* TASK BRIEF: Below are some records. Return exactly the lines from the one with "You are a GUI" to the one with "[dialog] (458, 2501)", and nothing else.

* LISTED RECORDS:

######

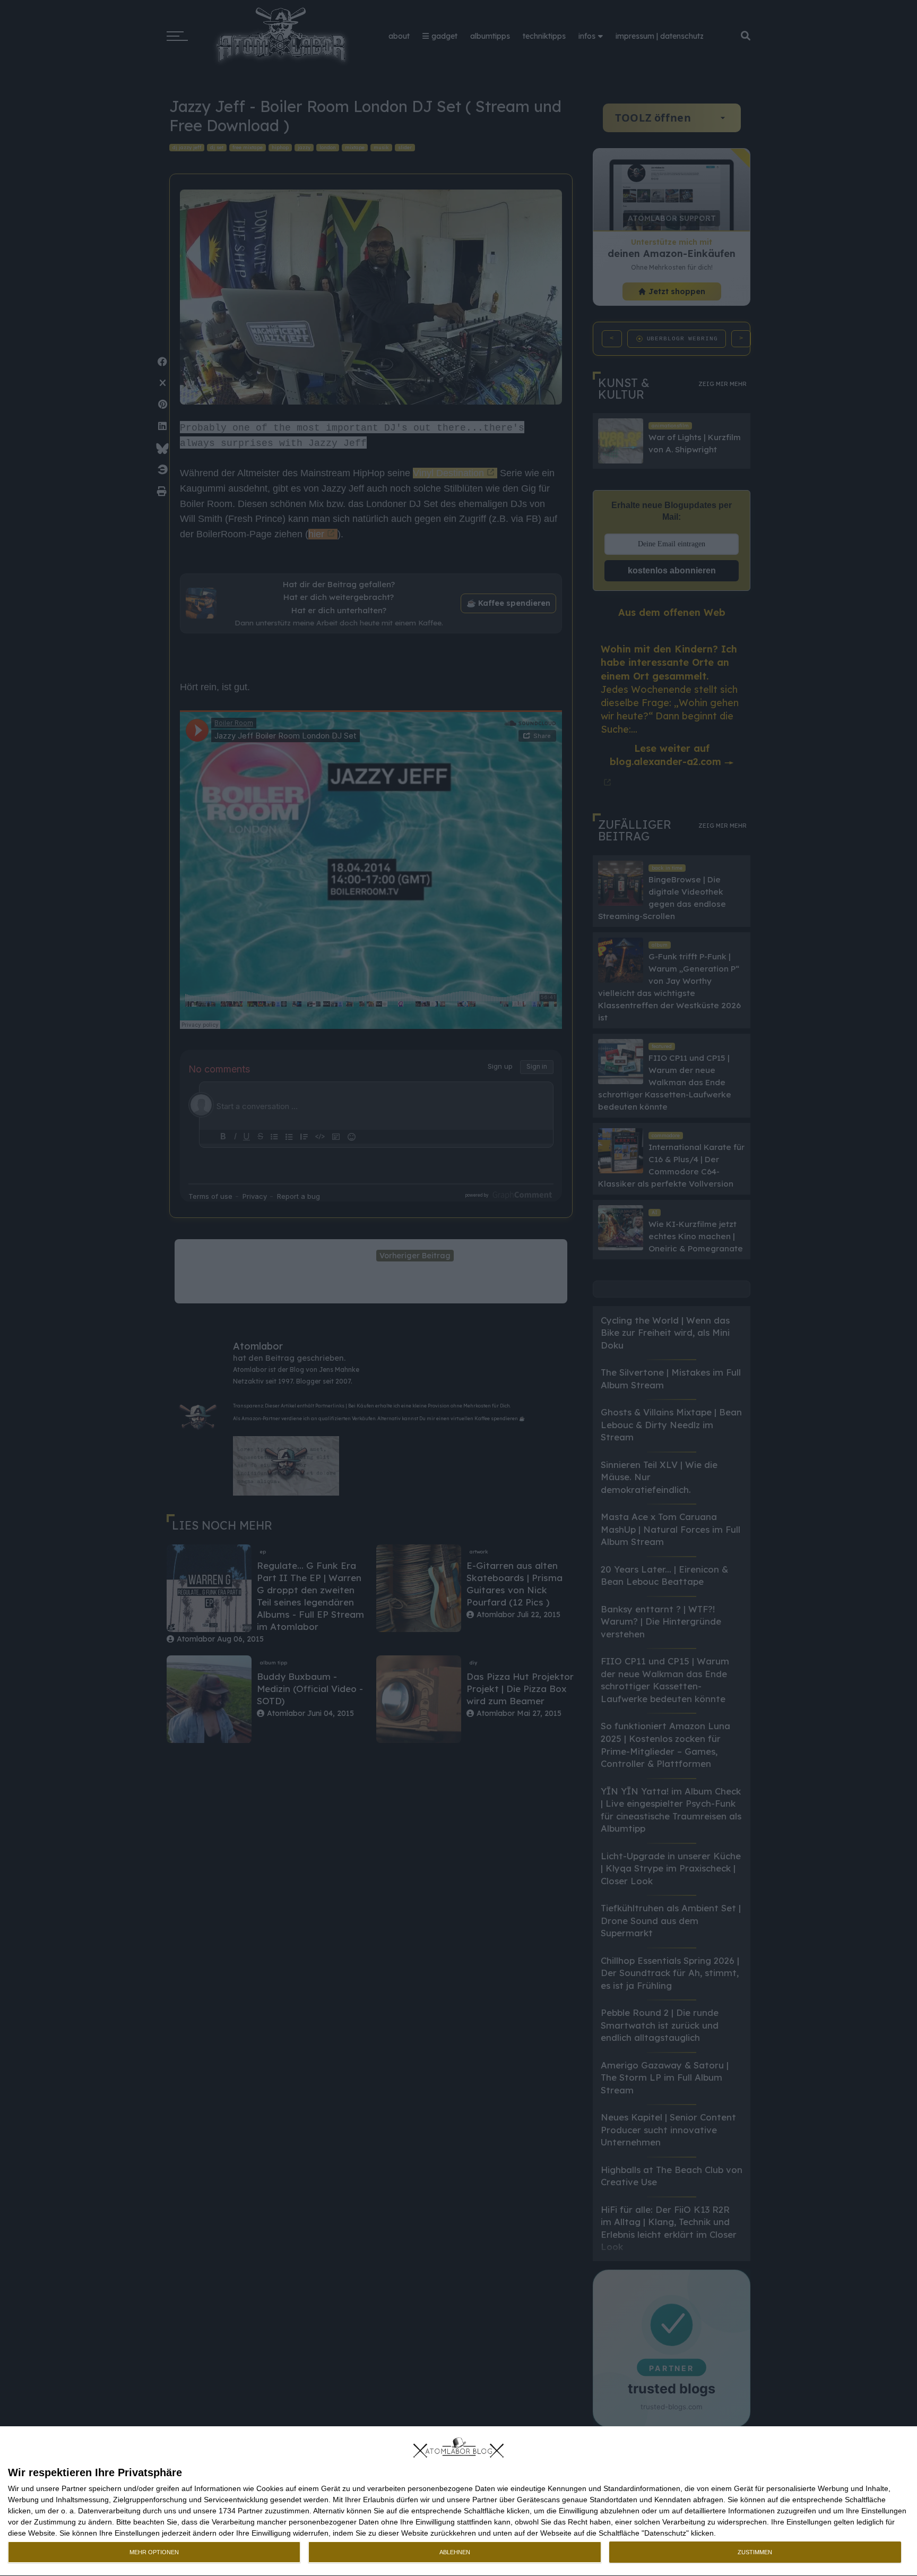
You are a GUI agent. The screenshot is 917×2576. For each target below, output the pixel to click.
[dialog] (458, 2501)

######

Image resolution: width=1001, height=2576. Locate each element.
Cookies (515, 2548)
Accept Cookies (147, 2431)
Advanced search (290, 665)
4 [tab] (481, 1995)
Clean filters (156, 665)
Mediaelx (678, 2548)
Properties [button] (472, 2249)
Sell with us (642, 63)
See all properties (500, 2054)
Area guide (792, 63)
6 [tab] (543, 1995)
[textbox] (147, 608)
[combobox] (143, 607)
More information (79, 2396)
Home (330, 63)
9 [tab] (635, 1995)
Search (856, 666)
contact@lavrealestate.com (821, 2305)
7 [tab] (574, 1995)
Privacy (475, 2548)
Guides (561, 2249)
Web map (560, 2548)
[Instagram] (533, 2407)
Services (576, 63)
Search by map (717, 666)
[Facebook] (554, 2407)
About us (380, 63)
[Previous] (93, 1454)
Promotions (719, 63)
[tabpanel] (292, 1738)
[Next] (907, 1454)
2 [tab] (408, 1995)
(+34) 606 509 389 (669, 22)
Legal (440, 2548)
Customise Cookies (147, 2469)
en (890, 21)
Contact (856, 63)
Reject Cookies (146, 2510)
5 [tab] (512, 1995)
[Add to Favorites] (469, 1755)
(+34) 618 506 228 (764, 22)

######

* RESPONSE FOR THIS EXERCISE:
You are a GUI agent. The screenshot is 917×2576. For each target below, output the pixel to click.
[dialog] (458, 2501)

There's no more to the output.